We called and sat for another 45 minutes as the birds came closer and closer but never came into view from the swamp, and then finally seemed to fade away to the right of us and headed north. Then it was quite for about 30-45 minutes and i begin to contemplate moving again. Its now 11:00.
The coffee I had earlier was now giving me another instinctual drive other than the one to hunt. I had to pee. I talked to my cam man about our plan to move and once again as we get ready to go a bird lets loose in the swamp in front of us. This time he's close, so close that I am surprised I wasn't busted on my bathroom break. So lets just say that i have never heard so many vocal hens try so hard to keep their boyfriends near, but I knew I was going to have to get really lucky to call old tommy boy away from the real deal if she didn't shut up and give me a chance. 
I must have done it just about right because out he came and once he saw my decoys he popped into full strut and started heading for that jake going after the girls he was hearing. 
Now I had intended to get this thing done with my bow which is why we had slipped into this old shack.

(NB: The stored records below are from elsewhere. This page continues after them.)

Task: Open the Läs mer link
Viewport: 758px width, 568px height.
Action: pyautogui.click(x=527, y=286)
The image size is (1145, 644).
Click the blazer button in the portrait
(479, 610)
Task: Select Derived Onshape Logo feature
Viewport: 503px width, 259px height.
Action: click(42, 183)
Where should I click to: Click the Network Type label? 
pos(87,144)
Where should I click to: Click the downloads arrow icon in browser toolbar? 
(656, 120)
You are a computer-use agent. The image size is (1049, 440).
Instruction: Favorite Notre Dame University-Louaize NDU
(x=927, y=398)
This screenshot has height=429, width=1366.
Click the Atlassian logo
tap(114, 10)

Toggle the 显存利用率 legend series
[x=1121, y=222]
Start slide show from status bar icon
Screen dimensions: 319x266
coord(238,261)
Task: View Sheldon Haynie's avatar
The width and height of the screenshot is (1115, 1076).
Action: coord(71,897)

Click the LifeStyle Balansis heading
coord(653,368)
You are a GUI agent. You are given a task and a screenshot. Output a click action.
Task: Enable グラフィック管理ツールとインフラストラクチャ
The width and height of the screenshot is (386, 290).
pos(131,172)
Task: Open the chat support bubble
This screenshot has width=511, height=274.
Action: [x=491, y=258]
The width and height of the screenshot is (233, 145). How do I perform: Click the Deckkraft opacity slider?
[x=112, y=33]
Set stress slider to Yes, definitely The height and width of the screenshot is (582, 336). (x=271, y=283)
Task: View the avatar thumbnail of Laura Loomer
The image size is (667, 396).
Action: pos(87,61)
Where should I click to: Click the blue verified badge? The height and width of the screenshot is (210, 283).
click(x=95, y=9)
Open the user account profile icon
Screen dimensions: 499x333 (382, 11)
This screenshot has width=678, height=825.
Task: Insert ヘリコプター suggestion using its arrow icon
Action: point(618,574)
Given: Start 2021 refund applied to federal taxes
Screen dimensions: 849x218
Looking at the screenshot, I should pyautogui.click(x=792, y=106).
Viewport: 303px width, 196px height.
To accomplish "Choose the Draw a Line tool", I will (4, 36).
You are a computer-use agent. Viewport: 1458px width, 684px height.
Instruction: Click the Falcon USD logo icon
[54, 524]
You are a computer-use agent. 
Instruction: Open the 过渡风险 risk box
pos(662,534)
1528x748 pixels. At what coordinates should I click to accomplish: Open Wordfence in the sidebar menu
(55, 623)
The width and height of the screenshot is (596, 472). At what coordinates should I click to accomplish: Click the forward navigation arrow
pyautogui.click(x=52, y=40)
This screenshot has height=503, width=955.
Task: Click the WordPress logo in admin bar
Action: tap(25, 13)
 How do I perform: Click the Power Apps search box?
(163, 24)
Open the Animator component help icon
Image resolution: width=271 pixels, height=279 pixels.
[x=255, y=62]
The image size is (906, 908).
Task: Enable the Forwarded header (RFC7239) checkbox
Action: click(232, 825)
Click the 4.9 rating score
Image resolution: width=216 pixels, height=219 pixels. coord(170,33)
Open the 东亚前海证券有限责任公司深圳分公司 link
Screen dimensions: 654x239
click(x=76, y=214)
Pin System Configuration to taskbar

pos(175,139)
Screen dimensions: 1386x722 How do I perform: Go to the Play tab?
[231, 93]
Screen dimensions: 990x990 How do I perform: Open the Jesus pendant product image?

However, even though it looked big enough, at the moment of truth I realized I hardly had room to draw!! I finally did though and set a pin staring right up his business end as he strutted in front of the jake. Feeling confident I let one fly. Thwack! .... not a good thwack, my bow slammed the edge of the window as I released the arrow and it went through his fan... a little high. The bird tumbled but recovered and went back into strut!!! went right back after the jake decoy. I scrambled and grabbed the shotgun. Boom! Yeah he's down now, doin' the death dance, which he through a couple back flips into that were pretty good. 
Turns out when we went up to the bird my arrow had hit him and probably would have killed him, there was an entry hole in the middle of his back and it came out through his breast just to the right of his beard! I am completely amazed that he even tried to strut again.

So the Stats:
21-1/2 lbs
right spur: 1-5/16"
left spur: 1-1/2"
beard: 9.5"


















*Big thanks to Natures Echo Call Company!!!*










I did the majority of the calling with one of his slate calls which is not only a work of art but an amazingly effective and good sounding call. If you're in the market for a new call you need to give him a shout. His name on here is Firefighter or you can check out his site www.freewebs.com/naturesechooutdoors "The dog bone" got it done! Thanks again Jason.


----------



## Ack (Oct 3, 2004)

Congratulations Benny.....awesome bird! 

That's at least two birds that met their demise yesterday thanks to Nature's Echo.....my buddies son took a nice two year old yesterday as well......my Nature's Echo Copper did the job! :coolgleam


----------



## Henrik for President (Sep 21, 2009)

Nice hunt! Thanks for the pics!
_Posted via Mobile Device_


----------



## old graybeard (Jan 19, 2006)

Congrats on a great hunt and bird!


----------



## jaywkr (Apr 7, 2008)

WOW!! That's a real nice bird.


----------



## bowhuntr81 (Sep 13, 2007)

Sweet bird!


----------



## 00Buckshot69 (Dec 30, 2007)

Very Nice,
I got hooked up with a call from Natures Echo I hope it works as good as it sounds.
Bucky


----------



## MPT (Oct 7, 2004)

Nice bird, great story


----------



## BWHUNTR (Oct 3, 2008)

Booner! :lol: Great hooks on that bird man!


----------



## Firefighter (Feb 14, 2007)

Heck of a bird brother! I'm jealous!!!

Congrats


----------



## Root stumbler (Oct 16, 2007)

Sweet turkey and great story. Thanks!


----------



## bigrackmack (Aug 10, 2004)

Ya got to love those HOOKS......Nice bird..........Mack


----------



## crittergitter71 (Feb 9, 2010)

congrats. :coolgleam


----------



## smoke (Jun 3, 2006)

Very nice limb hanger length hooks! Pretty odd he went right back to struting after the arrow hit. They have a one track mind in the spring, that fo sho! Horny devil the girls just got the best of him. :lol:
Nice bird.
Smoke


----------



## Benny (Mar 5, 2004)

yeah it was really quite surprising that he tried to strut again I've got it all on video but have to get it digital with the dvr but i will post soon.


----------